After landing, we first cleared immigration. Nothing interesting here. Then we collected our luggage from the belt. All good here.
Now it is Customs. We needed to declare everything we bring in other than clothes and toiletries. This means all cash, all books, all electronics including how many phones / computers / memory / camera equipment.
More specific with phones. It was taken from me for registration, then returned back to me. The officer who took my phone and passed it to someone else actually forgot to return it back to me, I had to chase him. My phone was off throughout, and it had a password as you do, so they did not check what was in my phone.
They do have the right to check for all contents in phones / computers / memories, but they did not do this to our tour group.
One of us in the tour group brought a book to read just for boredom. That was scrutinised. They do not allow anything which contains information on Korea (north), or religion.

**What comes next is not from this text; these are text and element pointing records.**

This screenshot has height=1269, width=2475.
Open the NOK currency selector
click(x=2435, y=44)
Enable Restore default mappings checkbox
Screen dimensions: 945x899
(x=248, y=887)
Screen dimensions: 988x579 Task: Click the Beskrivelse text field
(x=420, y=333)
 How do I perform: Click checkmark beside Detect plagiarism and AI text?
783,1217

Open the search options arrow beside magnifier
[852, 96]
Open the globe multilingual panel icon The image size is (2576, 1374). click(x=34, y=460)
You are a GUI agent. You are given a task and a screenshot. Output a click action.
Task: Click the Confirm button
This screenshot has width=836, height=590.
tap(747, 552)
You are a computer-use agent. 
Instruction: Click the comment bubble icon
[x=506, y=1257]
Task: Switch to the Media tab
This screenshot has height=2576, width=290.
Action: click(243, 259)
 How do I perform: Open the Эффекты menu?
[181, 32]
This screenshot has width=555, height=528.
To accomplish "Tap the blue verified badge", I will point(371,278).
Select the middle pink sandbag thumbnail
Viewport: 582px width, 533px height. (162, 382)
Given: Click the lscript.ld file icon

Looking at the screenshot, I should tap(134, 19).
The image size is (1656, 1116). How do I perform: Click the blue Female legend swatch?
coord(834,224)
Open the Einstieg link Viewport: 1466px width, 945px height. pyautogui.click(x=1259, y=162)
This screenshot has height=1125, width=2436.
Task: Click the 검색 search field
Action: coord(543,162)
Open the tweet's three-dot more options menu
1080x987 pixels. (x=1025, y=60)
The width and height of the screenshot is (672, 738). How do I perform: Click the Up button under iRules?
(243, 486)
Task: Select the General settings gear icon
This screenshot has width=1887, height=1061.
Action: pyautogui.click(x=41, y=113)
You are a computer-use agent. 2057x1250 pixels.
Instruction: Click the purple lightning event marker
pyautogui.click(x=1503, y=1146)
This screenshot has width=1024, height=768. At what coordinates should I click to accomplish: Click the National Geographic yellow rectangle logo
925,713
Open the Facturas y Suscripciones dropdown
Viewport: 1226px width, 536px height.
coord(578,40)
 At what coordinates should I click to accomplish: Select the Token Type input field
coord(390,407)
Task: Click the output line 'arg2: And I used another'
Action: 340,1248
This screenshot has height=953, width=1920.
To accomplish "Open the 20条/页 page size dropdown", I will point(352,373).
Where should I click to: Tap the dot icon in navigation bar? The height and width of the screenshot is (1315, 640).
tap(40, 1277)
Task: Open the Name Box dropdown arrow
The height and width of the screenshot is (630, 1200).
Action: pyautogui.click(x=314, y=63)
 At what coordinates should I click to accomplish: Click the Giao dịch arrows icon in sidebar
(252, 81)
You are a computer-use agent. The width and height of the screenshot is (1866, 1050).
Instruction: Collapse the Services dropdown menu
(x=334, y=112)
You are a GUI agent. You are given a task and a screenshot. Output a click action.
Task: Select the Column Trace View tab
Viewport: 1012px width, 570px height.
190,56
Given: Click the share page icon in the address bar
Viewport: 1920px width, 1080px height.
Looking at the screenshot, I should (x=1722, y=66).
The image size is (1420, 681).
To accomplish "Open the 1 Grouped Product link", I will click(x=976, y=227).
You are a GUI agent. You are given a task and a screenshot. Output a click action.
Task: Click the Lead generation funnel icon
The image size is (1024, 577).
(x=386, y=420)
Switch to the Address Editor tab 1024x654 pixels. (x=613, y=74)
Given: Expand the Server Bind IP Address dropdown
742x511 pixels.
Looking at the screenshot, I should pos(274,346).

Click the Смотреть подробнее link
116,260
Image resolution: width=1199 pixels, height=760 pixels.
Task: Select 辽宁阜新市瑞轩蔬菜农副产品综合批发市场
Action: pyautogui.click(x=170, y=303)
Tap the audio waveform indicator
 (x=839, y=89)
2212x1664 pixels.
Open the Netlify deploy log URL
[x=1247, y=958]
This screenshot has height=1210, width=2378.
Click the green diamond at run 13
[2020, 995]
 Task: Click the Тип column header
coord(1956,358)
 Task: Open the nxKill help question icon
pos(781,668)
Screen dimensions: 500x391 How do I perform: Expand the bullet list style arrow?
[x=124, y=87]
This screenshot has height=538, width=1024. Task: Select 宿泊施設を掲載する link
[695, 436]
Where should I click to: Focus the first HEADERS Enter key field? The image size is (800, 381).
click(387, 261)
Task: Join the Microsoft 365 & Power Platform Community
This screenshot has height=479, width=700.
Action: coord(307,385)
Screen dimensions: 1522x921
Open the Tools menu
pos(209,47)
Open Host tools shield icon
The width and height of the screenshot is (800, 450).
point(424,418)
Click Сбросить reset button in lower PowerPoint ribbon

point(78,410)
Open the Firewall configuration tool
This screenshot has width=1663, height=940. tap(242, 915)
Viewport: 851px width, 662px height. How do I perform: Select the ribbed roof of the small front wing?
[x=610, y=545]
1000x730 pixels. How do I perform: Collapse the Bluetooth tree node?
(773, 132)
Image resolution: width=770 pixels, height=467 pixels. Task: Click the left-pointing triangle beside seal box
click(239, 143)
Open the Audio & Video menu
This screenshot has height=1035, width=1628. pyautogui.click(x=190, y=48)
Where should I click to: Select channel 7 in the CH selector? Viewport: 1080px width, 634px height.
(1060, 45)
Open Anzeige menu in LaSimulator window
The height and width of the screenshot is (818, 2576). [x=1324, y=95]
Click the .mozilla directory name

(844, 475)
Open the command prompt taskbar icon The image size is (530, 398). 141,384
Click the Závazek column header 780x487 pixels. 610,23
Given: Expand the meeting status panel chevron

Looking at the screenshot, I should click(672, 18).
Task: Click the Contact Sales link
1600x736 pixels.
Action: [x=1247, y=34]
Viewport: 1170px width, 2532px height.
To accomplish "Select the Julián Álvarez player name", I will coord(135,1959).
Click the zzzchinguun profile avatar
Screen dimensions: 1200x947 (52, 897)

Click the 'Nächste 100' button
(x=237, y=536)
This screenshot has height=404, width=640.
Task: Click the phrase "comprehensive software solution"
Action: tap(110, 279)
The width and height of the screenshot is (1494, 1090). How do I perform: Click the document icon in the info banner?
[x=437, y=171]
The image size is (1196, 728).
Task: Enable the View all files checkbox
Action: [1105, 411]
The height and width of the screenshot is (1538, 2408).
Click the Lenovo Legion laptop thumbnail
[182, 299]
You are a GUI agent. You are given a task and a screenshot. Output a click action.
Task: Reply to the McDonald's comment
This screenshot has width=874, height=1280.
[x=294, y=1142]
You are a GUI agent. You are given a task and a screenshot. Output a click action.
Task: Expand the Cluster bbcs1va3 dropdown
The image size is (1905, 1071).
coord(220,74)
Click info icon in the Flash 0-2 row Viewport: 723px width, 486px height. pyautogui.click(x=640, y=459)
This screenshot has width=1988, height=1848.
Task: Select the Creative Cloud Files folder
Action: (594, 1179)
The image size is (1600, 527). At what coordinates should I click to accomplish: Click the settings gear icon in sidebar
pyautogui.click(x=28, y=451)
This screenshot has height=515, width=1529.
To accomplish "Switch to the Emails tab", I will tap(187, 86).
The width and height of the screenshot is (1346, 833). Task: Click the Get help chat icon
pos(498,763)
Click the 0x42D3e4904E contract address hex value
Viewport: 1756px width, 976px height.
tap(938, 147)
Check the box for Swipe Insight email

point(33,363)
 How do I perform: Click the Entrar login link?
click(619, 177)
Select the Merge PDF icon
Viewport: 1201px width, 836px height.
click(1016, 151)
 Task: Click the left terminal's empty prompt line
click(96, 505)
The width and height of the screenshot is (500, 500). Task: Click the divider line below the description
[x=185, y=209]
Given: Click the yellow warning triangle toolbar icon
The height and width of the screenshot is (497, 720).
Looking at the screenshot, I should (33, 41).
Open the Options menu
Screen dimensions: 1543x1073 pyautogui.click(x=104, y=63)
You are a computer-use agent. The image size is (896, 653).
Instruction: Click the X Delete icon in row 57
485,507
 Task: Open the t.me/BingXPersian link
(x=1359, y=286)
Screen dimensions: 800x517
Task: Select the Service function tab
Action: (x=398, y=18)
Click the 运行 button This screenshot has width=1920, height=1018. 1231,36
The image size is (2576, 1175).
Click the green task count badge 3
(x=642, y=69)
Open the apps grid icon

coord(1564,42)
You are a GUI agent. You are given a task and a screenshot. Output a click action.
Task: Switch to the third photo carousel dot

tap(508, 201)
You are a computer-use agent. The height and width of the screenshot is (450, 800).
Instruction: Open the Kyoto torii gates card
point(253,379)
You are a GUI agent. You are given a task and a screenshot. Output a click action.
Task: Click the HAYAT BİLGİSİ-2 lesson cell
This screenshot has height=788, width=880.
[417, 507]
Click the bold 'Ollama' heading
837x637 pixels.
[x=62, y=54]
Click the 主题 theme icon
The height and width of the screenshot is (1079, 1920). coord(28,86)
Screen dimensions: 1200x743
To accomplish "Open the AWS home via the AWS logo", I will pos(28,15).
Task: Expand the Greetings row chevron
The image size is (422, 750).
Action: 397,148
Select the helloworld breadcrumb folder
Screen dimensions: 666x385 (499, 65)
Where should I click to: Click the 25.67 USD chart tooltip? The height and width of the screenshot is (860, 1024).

Ironically, the Customs declaration form was printed in Korean + English + Chinese simplified, and one of the questions was whether I was carrying “drugs” in English but ‘narcotic’ in Chinese. There is a big difference between drugs and narcotics. I had prescription skin cream with me. Being Australian, I decided to follow English translation, and follow what AQIS always say, that is tick yes if you are not sure. Well, turned out they did not care about this at all.
We all cleared Customs, so we sat around and waited for our tour guide, except the American man who was nowhere to be seen. Few of us went around the airport, and eventually found him drinking at a bar on his own, without telling anyone. Remember that rule about how everyone must stay with the tour guide in Korea, nobody could leave on their own? Yep, this is the sign of what was to come for the next 6 days.